Since the MediaStreamSource API is now a winRT type, it will need winRT buffers to do its magic. If you want to get your buffers from C# adapters, it means you will be having a byte[] array copied into a winRT type implementing the “IBuffer interface”, creating a mutant object, half in the managed heap, half in the unmanaged heap. What is the problem with that? The winRT type will not release the memory until the GC collects its reference, which happens non deterministically.
If you are dealing with low to medium quality audio (up to 16bit, 2 channels, up to 96 KHz) this won’t cause any issues. If you want to go further than that, the memory will start leaking and the pipeline will crash eventually.

If you want no problems with background audio rendering, you need to follow the C++ of this tutorial.

Implementing media stream sources in windows runtime

      To implement media stream sources, one has to go through several stages. First, you need to get a decoder. This can be a tricky job, especially if you want to support formats that don’t have decoders built-in the SDK (such as ogg vorbis files, which we will be dealing with today). Luckily, visual studio 2013 supports quite a large part of the C++ standard so recompiling and creating winRT wrappers for C++ decoders is quite easy.
This guy, Alveochin91, has done a nice job at creating wrappers for several decoders that can be used with windows runtime. You can check out his git repository here, for examples on how to properly create wrappers. We will use the ogg vorbis decoder.

Once you have you decoder, it is time to initialize the media stream source.

      To properly initialize the media stream source, you will need the sampling rate of your stream, the bit rate and the sound channel count. The latter is usually 2. Windows Phone supports up to 24 bit sound and high sample rates. Remember, the bigger the numbers, the bigger the memory consumption. You will also need to attach event handlers to the media stream source starting, closed and sample request events. You have to set the buffering time to zero to avoid some unpleasant behavior when resuming from pause and to minimize memory consumption.
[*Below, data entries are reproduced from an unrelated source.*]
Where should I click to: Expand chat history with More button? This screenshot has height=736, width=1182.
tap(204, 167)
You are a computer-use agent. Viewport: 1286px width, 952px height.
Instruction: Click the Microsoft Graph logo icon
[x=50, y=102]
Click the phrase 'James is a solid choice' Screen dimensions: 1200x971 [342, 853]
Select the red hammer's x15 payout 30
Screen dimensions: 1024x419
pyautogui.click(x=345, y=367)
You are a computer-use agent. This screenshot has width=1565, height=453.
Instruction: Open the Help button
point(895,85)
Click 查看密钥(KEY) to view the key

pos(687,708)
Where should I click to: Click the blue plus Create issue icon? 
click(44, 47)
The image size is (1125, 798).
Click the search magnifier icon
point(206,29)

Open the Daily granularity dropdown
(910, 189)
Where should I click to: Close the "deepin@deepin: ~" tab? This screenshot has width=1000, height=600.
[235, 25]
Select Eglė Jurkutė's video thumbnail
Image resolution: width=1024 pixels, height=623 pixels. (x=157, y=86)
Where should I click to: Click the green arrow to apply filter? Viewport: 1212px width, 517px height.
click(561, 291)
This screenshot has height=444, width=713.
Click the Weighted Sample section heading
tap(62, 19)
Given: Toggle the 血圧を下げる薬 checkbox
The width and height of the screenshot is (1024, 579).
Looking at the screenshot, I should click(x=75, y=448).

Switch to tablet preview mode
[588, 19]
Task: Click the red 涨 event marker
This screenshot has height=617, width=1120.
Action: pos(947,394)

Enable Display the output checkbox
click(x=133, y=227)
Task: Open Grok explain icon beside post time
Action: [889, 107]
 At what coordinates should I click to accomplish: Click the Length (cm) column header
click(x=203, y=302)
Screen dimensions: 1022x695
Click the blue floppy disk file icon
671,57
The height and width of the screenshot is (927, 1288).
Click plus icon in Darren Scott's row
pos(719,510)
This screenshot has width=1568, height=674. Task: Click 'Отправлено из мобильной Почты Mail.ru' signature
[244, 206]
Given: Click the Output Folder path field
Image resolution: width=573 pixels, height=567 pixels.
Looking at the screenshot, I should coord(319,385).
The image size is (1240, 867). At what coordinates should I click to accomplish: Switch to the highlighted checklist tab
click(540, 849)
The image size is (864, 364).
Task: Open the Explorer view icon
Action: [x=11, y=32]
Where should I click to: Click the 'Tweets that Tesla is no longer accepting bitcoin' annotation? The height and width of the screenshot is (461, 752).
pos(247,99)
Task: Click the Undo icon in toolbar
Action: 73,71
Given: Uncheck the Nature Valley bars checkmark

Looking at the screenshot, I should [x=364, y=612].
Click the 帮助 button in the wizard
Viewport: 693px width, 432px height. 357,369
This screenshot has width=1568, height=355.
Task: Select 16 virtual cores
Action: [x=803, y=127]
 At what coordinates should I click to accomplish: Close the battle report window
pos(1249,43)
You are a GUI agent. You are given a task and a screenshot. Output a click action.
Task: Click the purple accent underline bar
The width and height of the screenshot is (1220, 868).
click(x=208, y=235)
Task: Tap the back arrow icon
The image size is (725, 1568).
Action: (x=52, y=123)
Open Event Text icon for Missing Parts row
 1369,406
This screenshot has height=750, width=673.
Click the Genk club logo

                      souceFile = ref new OggVorbisFile();
                auto x = targetFile->OpenAsync(FileAccessMode::Read);
                stream = create_task(x).get();
                auto info = souceFile->Info(0);
                decodedStreamDuration = souceFile->TimeTotal(-1);
                blockAlign = (info->Channels * (16 / 8));
                avgBytesPerSec = blockAlign * info->Rate;
                AudioEncodingProperties^ pcmprops = AudioEncodingProperties::CreatePcm((unsigned int)info->Rate, (unsigned int)info->Channels, 16);
                mss = ref new MediaStreamSource(ref new AudioStreamDescriptor(pcmprops));
                mss->CanSeek = true;
                TimeSpan bufferTime;
                bufferTime.Duration = 0;
                TimeSpan duration;
                duration.Duration = decodedStreamDuration * 10000000L;
                mss->BufferTime = bufferTime;
                mss->Duration = duration;
                mss->Closed += ref new Windows::Foundation::TypedEventHandler<Windows::Media::Core::MediaStreamSource ^, Windows::Media::Core::MediaStreamSourceClosedEventArgs ^>(this, &OggMediaStreamSourcery::OnClosed);
                mss->Starting += ref new Windows::Foundation::TypedEventHandler<Windows::Media::Core::MediaStreamSource ^, Windows::Media::Core::MediaStreamSourceStartingEventArgs ^>(this, &OggMediaStreamSourcery::OnStarting);
                mss->SampleRequested += ref new Windows::Foundation::TypedEventHandler<Windows::Media::Core::MediaStreamSource ^, Windows::Media::Core::MediaStreamSourceSampleRequestedEventArgs ^>(this, &OggMediaStreamSourcery::mss_SampleRequested);
                mss->Paused += ref new TypedEventHandler<Windows::Media::Core::MediaStreamSource ^, Object^>(this, &OggMediaStreamSourcery::MssPause);

      In the media stream source starting event, all you have to do is set the actual start position in the request argument. You can get here either by user seeking through your media, when resuming from pause or when the media starts playing. You will need to keep an internal timeline so you can seek and send samples at the right moment in the timeline.

                 auto deferal = args->Request->GetDeferral();
                if (args->Request->StartPosition == nullptr)
                    TimeSpan zero;
                    zero.Duration = secondsPosition;
                else if (args->Request->StartPosition != nullptr)
                    if (args->Request->StartPosition->Value.Duration > 0){
                        auto seconds = (args->Request->StartPosition->Value.Duration * 1) / 10000000L;
                        auto byteOffset = avgBytesPerSec * seconds;
                        secondsPosition = args->Request->StartPosition->Value.Duration;
                        TimeSpan reg;
                        reg.Duration = 0;
            catch (Exception^ e)

      In the closing event, all you have to do is cleanup: nothing else.

    delete souceFile;
    souceFile = nullptr;

      In the sample request event, you have to feed the devious buffers mentioned earlier. The decoder should handle the buffer acquisition process. There are several things you have to nail properly here. First, you have to set the duration of the sample. You will also have to set the rendering position properly. Don’t forget to handle exceptions gracefully, otherwise you could get sued for damaging people’s ears.

                if (souceFile->IsValid)
                    x = souceFile->Read(4096);
                    if (x->Length > 0)
                        TimeSpan SamplePosition;
                        SamplePosition.Duration = (long long)(secondsPosition);
                        MediaStreamSample^ sample = MediaStreamSample::CreateFromBuffer(x, (SamplePosition));
                        TimeSpan SampleDuration;
                        SampleDuration.Duration = GetDurationFromBufferSize(x->Length) * 10000000L;
                        sample->Duration = SampleDuration;
                        secondsPosition += sample->Duration.Duration;
                        args->Request->Sample = sample;
                        secondsPosition = 0;
            catch (Exception^ e)

You may have noticed that the media closing event and the sample request events are protected by a mutex, and in addition, a synchronization flag is used in the sample request. This makes sure you will not fall for a thread races between the 2 handlers. Each of the event handlers are marshaled on different threads, so you can get a closed event while you are fetching your sample. Since you can’t read from a closed stream, you can see where this is going. A mutex alone is not enough to protect from the thread race. You can still get a closed stream before you process your sample, so you have to check against that.